* start Text excerpt *
Fergal Heaney

Personal information
- Native name: Fearghal Ó hÉanna (Irish)
- Born: 16 April 1978 (age 48) Dundrum, County Tipperary, Ireland
- Height: 6 ft 1 in (185 cm)

Sport
- Sport: Hurling
- Position: Full-back

Club
- Years: Club
- Knockavilla–Donaskeigh Kickhams

Club titles
- Tipperary titles: 0

Inter-county
- Years: County / Apps (scores)
- 1999-2000: Tipperary / 3 (0-00)

Inter-county titles
- Munster titles: 0
- All-Irelands: 0
- NHL: 1
- All Stars: 0

= Fergal Heaney =

Irish hurler (born 1978)

Fergal Heaney (born 16 April 1978) is an Irish former hurler. At club level, he played with Knockavilla–Donaskeigh Kickhams and at inter-county level with the Tipperary senior hurling team.

==Playing career==

At club level, Heaney first played with Knockavilla–Donaskeigh Kickhams at juvenile and underage levels, before progressing to adult level. He won West Tipperary SHC titles in 1997 and 1999.
* end Text excerpt *
* start Data lines *
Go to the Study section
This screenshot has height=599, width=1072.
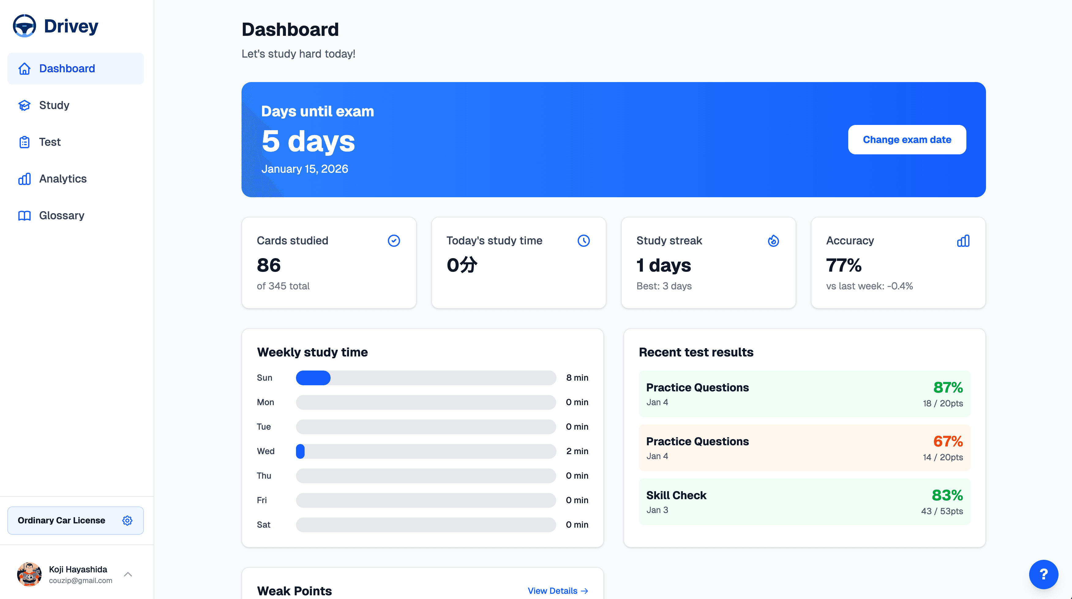tap(54, 105)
* end Data lines *
Reproduce the portion of the Fergal Heaney text starting with "Irish hurler (born" and going on through "1997 and 1999.". The material above is not used in any way.

Irish hurler (born 1978)

Fergal Heaney (born 16 April 1978) is an Irish former hurler. At club level, he played with Knockavilla–Donaskeigh Kickhams and at inter-county level with the Tipperary senior hurling team.

==Playing career==

At club level, Heaney first played with Knockavilla–Donaskeigh Kickhams at juvenile and underage levels, before progressing to adult level. He won West Tipperary SHC titles in 1997 and 1999.